Kasande did not say which firms they were negotiating with but France’s Total has previously indicated it wanted a stake in the project.
Total co-owns Uganda’s fields together with China’s CNOOC and Britain’s Tullow Oil.
Uganda had aimed to commence commercial crude production in 2020 but delays caused by slow implementation of infrastructure and disagreements with oil firms over taxes and field development strategy has made that target hard to achieve.
Kasande said the government had expected a final investment decision (FID) for both the fields and the pipeline to be taken by the end of this year but this target was now unachievable after the demands for renegotiation of the pipeline tariff.
The FIDs for both projects were now expected around June 2019, he said.
And because of negotiations over the tariff, a new date for commencement of crude production was now uncertain.

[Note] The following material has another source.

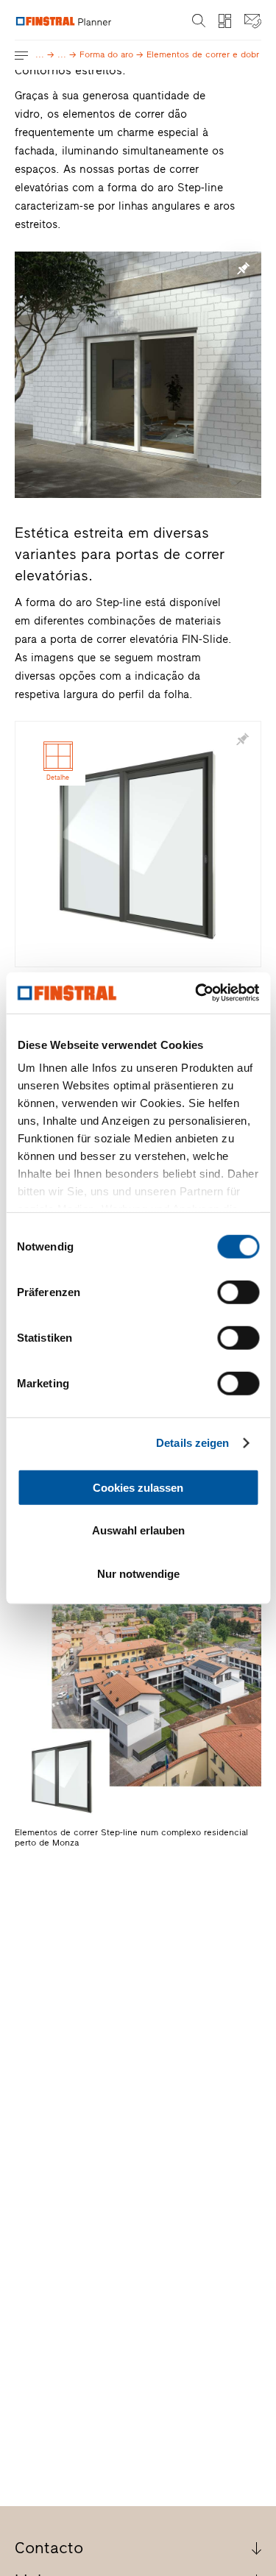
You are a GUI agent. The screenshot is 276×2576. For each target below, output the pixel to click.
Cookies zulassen (138, 1487)
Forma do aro (111, 54)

“The new date will be determined after we have taken the final investment decision.”
Asked whether the government was concerned by potential delays to the start of production, he said: “of course, if we can’t close the agreements and take the final investment decisions the timelines begin to slip.”
The pipeline, described as the world’s longest electrically-heated pipeline, will cost $3.5 billion.
Uganda’s Stanbic Bank Uganda, lead arranger for the project’s debt component of $2.5 billion said last month it expects that deal to reach financial close in June next year.